Newsmast has responded to a chunk of this in a long response to one of my posts at...
https://newsmast.social/@newsmast/113859958444958207
=> More informations about this toot | More toots from Raccoon@techhub.social
@Raccoon @TheGreatLlama @elduvelle In march 2024 Newsmast sent mails to multiple Fediverse admins (I received a few because our foundation hosts more than one server) proudly presenting a pdf with creepy data about the server and the Fediverse.
I sent them a reply in the name of climatejustice.social and global to never contact us again, delete all the data they have about us and stop scraping us.
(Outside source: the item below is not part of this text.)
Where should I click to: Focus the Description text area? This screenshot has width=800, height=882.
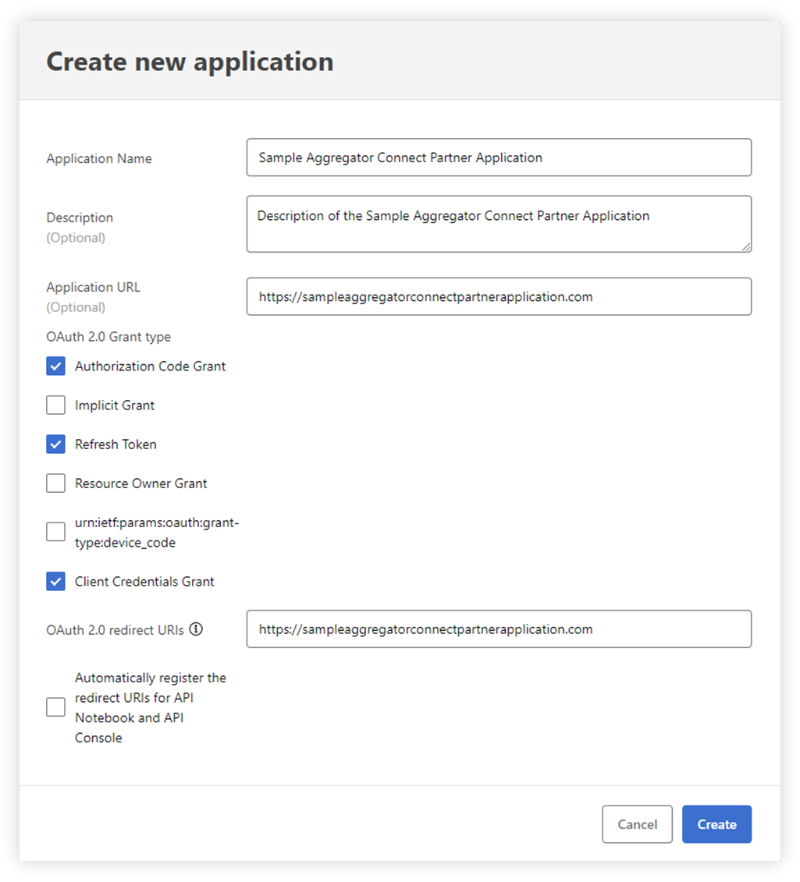[499, 224]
Since then they created new urls and started federating with us from them, aka. scraping us again.
=> More informations about this toot | More toots from PaulaToThePeople@climatejustice.social
@PaulaToThePeople @TheGreatLlama @elduvelle
I didn't see that because that email isn't under my purview, and we are currently busy with a move from the US to Canada, but I will go ahead and ask the admin anyway so I can get context when he has a moment...
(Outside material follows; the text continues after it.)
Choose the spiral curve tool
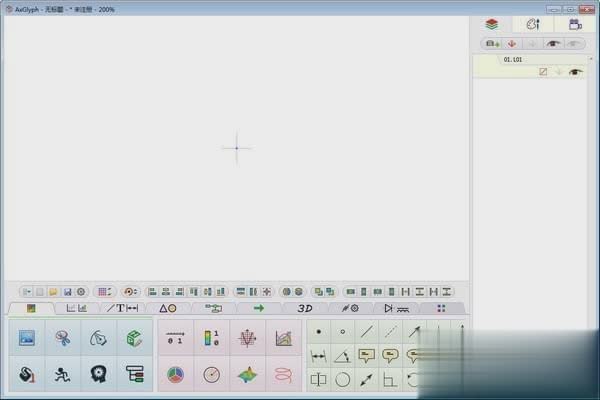Viewport: 600px width, 400px height. point(283,374)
@nicdex, do you have an email sent to us by Newsmast back in March? Paula here is talking about what sounds like some sort of data-mining report and I'd like to see that for a few reasons.
Something I will say, I'm not sure that "scraping" applies here: it sounds like they have bots that a human points at people who reliably post relevant things on hashtags, then boosts posts they see with certain hashtags. That's basic Fedi functionality, following and boosting, like the bots people use to make Groups.
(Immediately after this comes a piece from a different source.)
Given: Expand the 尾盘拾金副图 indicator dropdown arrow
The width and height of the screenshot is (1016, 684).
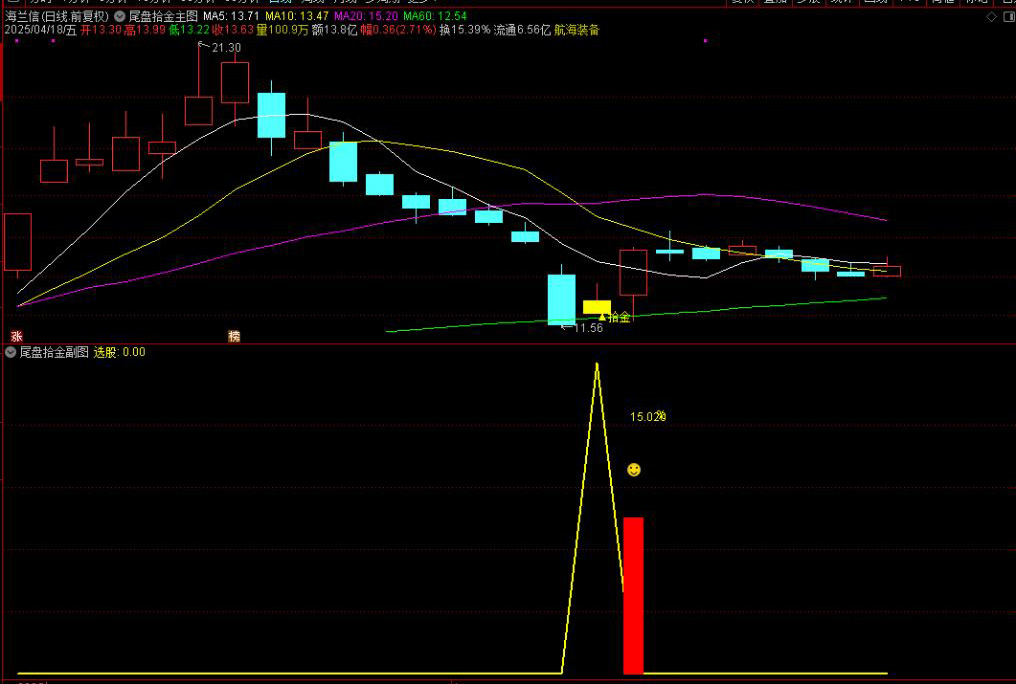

Can you give an example of something beyond just following and boosting? (Also, can you be more specific about what was in the email?)
=> More informations about this toot | More toots from Raccoon@techhub.social
@PaulaToThePeople @TheGreatLlama @elduvelle @nicdex
Also, Newsmast just got back to me, saying those URLs are 3 very different things, and thus not block-evasion. They are saying that the bots are all on Newsmast.Community, while .Social is the general use server, and that .Org is their foundation's web-front, which seems to be true based on what I see from our end.
https://newsmast.social/@newsmast/113861016173303067
=> More informations about this toot | More toots from Raccoon@techhub.social
@Raccoon @PaulaToThePeople @TheGreatLlama @elduvelle
Sorry this email fell through the crack. I'm sending you the report they attached in a separate DM on or our Discord chat.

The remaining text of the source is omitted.